** Start PROVIDED RECORDS **
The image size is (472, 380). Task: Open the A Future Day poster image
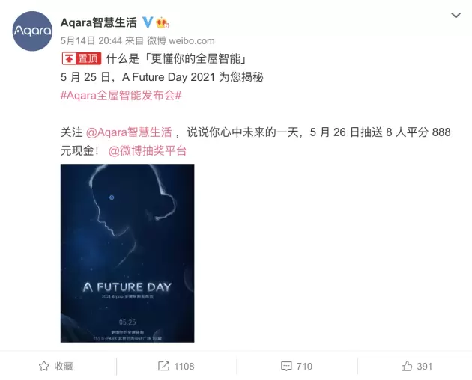[127, 253]
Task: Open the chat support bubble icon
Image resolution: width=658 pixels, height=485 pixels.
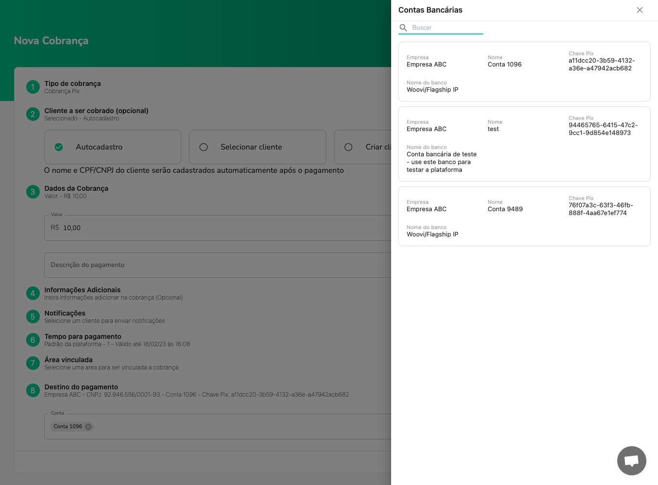Action: tap(631, 460)
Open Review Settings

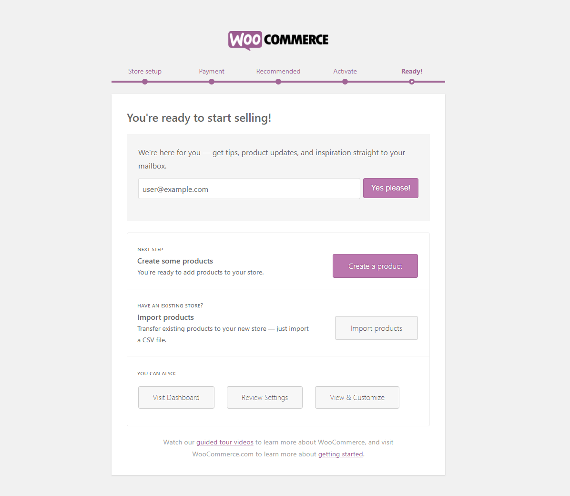pyautogui.click(x=265, y=397)
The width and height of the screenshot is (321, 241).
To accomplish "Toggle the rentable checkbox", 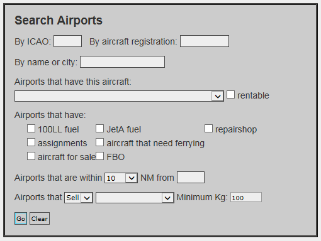I will pyautogui.click(x=230, y=95).
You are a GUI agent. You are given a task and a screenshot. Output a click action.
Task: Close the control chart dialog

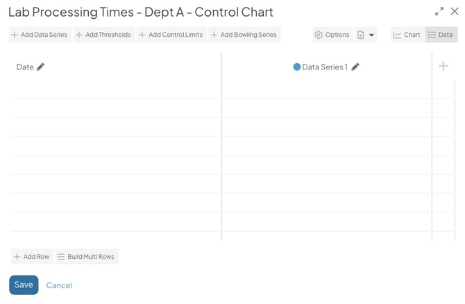point(455,12)
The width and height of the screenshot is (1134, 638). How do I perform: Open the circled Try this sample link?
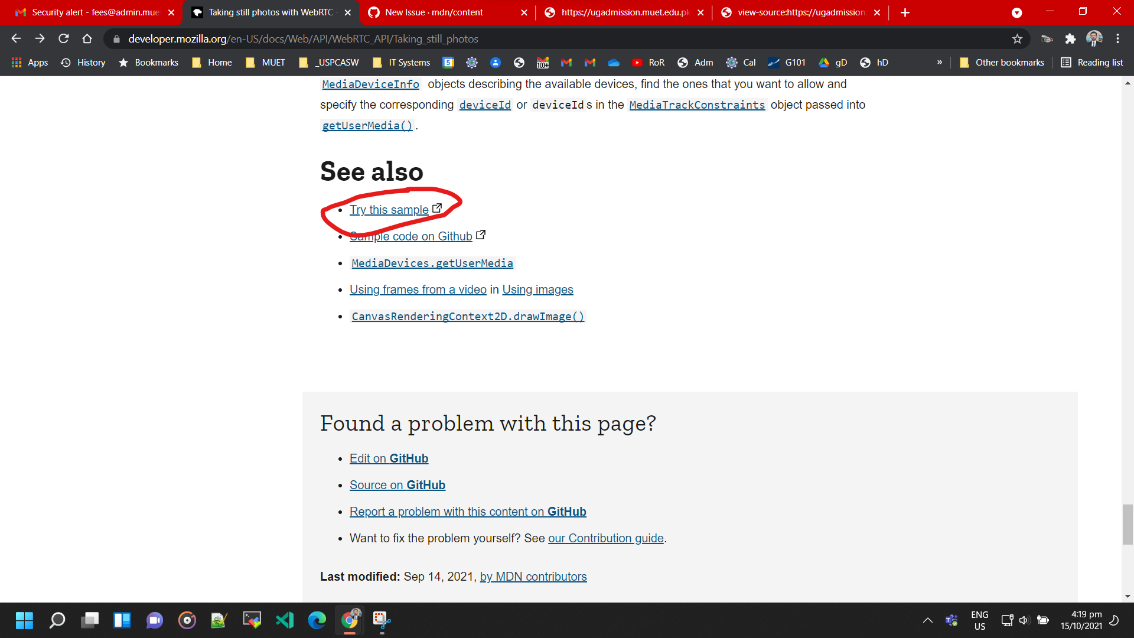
** End PROVIDED RECORDS **
- _PROBLEM DETAILS_: Report every line of the listing that contains the string "width". Case counts, so match only that exact capitalization.

- _OUTPUT FOR THIS TASK_:
Image resolution: width=658 pixels, height=485 pixels.
The width and height of the screenshot is (321, 241).
The width and height of the screenshot is (1134, 638). How do I perform: Open the circled Try this sample link?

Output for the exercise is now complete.